Na terça-feira (7/5), a União Nacional Por Moradia Popular (UNMP), junto a outros movimentos nacionais de moradia, estão nas ruas de diversas cidades brasileiras em defesa do direito à moradia e contra a interrupção dos programas habitacionais. As ações compõem a Jornada Nacional de Luta por Moradia.

Em Salvador, às 7h30, na Av. Paralela, em frente à Receita Federal, juntam-se à UNMP a Central de Movimentos Populares (CMP), a Frente de Luta, o MSTS-DL, a Conam, o MSTS, o MNLM e outros cinco movimentos da cidade que compõem o recém criado Coletivo de Resistência Urbana.

Em São Paulo, com a Central de Movimentos Populares e suas filiadas, tais como a Frente de Luta por Moradia (FLM) e o Movimento de Moradia Para Todos (MMPT), a UNMP marchará de diversos pontos da cidade rumo à secretaria da Presidência, na Av. Paulista.

Em Maceió, a UNMP se junta diversos movimentos no CEPA, às 9h, para marchar rumo à Caixa Econômica Federal. Já na cidade de João Pessoa, o ato aconteceu hoje, em frente à Superintendência da Caixa.

Outras cidades que recebem atos são Belo Horizonte e Goiânia.
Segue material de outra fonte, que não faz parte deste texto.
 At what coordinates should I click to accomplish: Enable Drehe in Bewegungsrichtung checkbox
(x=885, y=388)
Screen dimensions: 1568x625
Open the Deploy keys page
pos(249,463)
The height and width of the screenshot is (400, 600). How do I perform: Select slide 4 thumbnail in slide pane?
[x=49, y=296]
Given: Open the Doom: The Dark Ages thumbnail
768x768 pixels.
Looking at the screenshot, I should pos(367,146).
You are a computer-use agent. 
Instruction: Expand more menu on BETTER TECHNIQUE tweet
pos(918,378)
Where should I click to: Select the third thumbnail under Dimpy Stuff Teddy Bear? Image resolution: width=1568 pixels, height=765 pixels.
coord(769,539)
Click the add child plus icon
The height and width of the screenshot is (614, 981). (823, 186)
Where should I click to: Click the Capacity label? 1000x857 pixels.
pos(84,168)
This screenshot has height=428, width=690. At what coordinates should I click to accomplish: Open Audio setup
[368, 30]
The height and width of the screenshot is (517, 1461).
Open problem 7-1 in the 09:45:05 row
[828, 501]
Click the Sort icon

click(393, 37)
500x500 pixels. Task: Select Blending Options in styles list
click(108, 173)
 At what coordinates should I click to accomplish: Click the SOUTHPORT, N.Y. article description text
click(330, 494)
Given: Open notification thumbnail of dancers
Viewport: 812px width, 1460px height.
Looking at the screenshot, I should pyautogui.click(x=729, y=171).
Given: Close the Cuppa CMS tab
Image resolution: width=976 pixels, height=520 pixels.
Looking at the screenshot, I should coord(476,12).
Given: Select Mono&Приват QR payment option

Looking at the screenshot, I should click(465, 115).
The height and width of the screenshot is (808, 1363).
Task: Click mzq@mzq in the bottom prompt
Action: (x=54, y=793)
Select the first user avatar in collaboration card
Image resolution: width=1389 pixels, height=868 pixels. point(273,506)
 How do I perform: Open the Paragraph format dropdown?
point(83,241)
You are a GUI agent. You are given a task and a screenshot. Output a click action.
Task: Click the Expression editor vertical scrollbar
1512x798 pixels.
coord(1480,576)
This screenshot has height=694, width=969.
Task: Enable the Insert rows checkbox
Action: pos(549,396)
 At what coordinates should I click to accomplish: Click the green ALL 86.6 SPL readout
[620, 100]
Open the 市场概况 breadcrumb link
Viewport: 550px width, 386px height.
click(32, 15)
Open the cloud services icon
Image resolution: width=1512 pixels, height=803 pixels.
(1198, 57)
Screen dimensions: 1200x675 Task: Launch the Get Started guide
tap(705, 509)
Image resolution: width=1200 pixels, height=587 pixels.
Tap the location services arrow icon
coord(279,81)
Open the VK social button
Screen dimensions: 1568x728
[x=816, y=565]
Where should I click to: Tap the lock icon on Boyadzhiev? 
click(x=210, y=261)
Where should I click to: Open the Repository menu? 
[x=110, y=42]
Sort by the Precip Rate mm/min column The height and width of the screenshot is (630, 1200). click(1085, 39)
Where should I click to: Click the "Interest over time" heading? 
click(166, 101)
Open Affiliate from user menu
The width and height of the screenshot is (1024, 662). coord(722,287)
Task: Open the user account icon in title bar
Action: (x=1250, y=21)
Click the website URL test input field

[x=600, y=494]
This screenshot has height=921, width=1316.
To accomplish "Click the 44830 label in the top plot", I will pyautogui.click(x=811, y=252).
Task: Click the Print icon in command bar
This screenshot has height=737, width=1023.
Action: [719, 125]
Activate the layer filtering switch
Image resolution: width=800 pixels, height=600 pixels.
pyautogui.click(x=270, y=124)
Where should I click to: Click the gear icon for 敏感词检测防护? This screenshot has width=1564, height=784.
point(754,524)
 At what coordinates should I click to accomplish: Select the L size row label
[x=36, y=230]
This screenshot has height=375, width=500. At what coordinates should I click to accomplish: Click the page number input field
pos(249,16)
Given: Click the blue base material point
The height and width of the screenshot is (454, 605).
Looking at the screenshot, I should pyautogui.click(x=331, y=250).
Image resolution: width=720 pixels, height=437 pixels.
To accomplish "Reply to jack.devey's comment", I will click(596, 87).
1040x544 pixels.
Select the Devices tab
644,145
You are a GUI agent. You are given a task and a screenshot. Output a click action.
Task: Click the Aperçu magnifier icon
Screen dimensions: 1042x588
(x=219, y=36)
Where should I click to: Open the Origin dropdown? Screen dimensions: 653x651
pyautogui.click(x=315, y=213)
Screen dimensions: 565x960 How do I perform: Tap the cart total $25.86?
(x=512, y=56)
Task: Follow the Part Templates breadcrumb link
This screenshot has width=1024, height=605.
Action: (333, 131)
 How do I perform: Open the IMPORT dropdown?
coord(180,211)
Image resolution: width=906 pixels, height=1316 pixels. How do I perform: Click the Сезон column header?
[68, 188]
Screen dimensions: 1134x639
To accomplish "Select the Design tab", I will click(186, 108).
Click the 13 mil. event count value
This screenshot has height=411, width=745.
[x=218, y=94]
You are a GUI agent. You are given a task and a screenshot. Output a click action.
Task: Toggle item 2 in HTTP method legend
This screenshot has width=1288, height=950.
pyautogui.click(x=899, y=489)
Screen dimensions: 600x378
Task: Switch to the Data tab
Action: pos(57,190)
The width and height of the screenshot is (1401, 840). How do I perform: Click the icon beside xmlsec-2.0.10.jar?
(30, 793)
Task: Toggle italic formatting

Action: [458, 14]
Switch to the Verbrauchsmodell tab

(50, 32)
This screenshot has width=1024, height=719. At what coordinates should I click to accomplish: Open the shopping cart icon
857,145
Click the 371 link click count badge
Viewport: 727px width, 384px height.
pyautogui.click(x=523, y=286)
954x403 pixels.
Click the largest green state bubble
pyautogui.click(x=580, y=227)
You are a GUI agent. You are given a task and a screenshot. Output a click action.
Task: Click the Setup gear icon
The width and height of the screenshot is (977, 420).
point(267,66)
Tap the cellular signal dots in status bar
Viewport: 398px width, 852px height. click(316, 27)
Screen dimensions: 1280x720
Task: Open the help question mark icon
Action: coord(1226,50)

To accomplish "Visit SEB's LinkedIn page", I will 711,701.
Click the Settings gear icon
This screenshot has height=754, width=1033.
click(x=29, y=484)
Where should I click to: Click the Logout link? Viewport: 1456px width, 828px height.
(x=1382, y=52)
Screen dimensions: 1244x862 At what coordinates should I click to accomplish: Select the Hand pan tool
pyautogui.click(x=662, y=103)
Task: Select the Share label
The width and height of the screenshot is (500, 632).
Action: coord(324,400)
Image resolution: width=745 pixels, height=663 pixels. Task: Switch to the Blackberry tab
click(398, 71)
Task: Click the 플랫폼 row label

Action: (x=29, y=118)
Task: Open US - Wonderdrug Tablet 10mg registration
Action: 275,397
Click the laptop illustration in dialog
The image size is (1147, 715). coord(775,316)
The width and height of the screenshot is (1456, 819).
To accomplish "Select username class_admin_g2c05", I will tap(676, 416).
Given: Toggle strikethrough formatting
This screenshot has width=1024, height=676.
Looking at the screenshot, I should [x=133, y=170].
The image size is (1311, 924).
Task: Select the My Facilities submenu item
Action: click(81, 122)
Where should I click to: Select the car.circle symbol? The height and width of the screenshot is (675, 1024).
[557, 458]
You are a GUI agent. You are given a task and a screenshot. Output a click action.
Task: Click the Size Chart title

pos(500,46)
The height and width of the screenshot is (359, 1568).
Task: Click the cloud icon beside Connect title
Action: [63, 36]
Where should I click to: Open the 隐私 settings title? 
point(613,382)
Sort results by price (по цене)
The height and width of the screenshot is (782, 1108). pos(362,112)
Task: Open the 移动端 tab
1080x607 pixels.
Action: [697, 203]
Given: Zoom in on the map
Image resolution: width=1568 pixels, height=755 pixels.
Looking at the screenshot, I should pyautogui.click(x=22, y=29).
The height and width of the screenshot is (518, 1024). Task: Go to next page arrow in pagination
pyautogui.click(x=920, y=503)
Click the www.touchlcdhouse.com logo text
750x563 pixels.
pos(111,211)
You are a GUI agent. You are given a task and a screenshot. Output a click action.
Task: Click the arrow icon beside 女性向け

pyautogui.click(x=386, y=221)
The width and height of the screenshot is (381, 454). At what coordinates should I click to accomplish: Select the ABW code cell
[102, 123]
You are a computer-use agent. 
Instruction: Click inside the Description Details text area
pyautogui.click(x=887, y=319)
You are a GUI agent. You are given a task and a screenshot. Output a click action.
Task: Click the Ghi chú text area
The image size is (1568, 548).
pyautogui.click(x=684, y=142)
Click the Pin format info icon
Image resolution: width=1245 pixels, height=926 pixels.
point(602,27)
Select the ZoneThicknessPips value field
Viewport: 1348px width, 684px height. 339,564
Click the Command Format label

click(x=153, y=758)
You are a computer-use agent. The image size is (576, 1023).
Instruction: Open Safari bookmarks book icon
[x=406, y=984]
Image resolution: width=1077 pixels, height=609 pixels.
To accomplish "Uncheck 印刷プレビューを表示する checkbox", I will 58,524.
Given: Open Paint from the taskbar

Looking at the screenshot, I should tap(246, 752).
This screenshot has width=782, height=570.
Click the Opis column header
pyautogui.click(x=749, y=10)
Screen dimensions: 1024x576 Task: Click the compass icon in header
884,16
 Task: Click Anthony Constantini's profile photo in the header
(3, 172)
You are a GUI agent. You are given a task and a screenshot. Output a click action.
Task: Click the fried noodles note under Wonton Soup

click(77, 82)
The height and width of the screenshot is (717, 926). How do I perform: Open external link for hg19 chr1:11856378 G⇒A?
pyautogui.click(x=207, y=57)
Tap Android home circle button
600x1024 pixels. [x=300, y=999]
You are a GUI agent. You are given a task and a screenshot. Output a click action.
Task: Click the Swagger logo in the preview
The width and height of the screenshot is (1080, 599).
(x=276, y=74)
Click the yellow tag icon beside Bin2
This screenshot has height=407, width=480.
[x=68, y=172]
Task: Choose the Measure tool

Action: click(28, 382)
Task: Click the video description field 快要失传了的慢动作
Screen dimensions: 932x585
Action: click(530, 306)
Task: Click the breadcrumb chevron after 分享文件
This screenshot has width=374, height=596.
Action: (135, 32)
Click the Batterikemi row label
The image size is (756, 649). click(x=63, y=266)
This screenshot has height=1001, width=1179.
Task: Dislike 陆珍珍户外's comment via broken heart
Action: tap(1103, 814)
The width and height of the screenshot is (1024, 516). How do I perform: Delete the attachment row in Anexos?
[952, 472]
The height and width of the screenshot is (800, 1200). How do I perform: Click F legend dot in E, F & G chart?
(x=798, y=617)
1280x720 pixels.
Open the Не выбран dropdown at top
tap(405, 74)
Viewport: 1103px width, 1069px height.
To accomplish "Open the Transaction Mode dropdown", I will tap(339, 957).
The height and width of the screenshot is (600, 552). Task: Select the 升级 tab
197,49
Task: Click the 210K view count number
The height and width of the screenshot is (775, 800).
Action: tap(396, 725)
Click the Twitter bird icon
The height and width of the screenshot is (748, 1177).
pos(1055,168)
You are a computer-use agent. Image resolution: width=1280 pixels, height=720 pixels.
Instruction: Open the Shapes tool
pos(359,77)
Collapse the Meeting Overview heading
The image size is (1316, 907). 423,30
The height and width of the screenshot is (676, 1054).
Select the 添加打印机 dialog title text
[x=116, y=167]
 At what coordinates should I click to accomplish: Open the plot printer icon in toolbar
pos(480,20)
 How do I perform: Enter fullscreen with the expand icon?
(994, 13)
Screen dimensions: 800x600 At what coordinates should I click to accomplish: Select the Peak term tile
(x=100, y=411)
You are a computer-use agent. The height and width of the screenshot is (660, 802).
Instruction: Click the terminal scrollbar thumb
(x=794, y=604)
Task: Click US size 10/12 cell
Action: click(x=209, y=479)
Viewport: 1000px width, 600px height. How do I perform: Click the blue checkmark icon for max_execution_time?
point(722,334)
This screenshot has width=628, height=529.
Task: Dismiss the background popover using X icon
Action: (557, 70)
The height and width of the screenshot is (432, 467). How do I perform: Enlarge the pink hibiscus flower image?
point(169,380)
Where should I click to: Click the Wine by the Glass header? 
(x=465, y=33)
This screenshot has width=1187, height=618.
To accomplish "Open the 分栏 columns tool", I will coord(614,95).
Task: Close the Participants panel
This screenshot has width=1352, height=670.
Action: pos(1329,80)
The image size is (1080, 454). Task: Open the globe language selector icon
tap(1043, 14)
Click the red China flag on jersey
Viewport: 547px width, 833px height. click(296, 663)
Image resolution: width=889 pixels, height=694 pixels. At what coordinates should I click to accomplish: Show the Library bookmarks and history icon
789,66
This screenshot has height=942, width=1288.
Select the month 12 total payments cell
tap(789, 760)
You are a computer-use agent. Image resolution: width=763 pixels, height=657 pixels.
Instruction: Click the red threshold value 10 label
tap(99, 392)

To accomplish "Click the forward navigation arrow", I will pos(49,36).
Na cidade mineira, as ações reúnem a CONAM, a MNLM, a CMP e a UNMP, a partir das 9h, na GIHAB_MG, na Rua Maranhão, 303. Já em Goiânia será às 8h30, na GIHAB-GO, rua 11, na esquina com a Rua Anhanguera, 250. No Rio de Janeiro, a concentração será às 9h no Largo da Carioca, com participação da CMP, UNMP e MLB. Em Manaus, a UNMP se concentra às 9h na Avenida Brasil, em frente à Prefeitura.

Desde os primeiros dias de 2019, o povo sem teto tem assistido aos cortes orçamentários e à indefinição das políticas sociais do governo Bolsonaro. Ao lado do desemprego que não para de crescer, da ameaça à previdência e à seguridade social, milhares de brasileiros engrossam o déficit habitacional. Se pagar aluguel, não come; se comer, não paga o aluguel. Até agora, não vimos uma iniciativa sequer nas políticas habitacionais para as famílias de baixa renda. Ao contrário, com cortes e congelamentos do orçamento, vemos obras paralisadas, outras sequer iniciadas e a dor do povo apenas aumentando. São mulheres e homens pobres mais uma vez pagando o preço da crise e da falta de políticas públicas.

Os movimentos populares são parte da solução do problema da habitação. Participam da construção dos programas MCMV Entidades e de Habitação Rural desde seu início e ressaltam a importância de garantir o direito à moradia às famílias com menor renda, garantindo a participação na construção da solução para a moradia, resultando em projetos de melhor qualidade e comunidades mais organizadas.

Por isso decidiram ir às ruas para reivindicar: • NÃO AOS CORTES DO ORÇAMENTO!* – Descontingenciamento imediato e suplementação dos recursos do orçamento de 2019 para moradia digna;
• PELA CONTINUIDADE DO MINHA CASA MINHA VIDA ENTIDADES E PROGRAMA DE HABITAÇÃO RURAL
– Contra os atrasos nos pagamentos das obras
– Pela retomada das obras paralisadas e autorização de início para as obras contratadas
– Pela contratação dos conjuntos selecionados pelas portarias 595, 597 e 606/2018
– Por novas contratações nos Programas em 2019.
• TERRA VAZIA PARA MORADIA! – Destinação de imóveis públicos (INSS, SPU) para moradia;
• Retomada do PROGRAMA DE ASSISTÊNCIA TÉCNICA para habitação;
• Contra a MP 868/2018, que abre as portas para a privatização do *saneamento*;
• PELA REVOGAÇÃO DO DECRETO 9759/2019*, pela realização da VI Conferência Nacional das Cidades e retomada do Conselho Nacional das Cidades.
• Contra os despejos e reintegrações de posse. REGULARIZAÇÃO FUNDIÁRIA JÁ!
• CONTRA AS AÇÕES DE CRIMINALIZAÇÃO DOS MOVIMENTOS SOCIAIS.

Todo apoio à luta por moradia digna!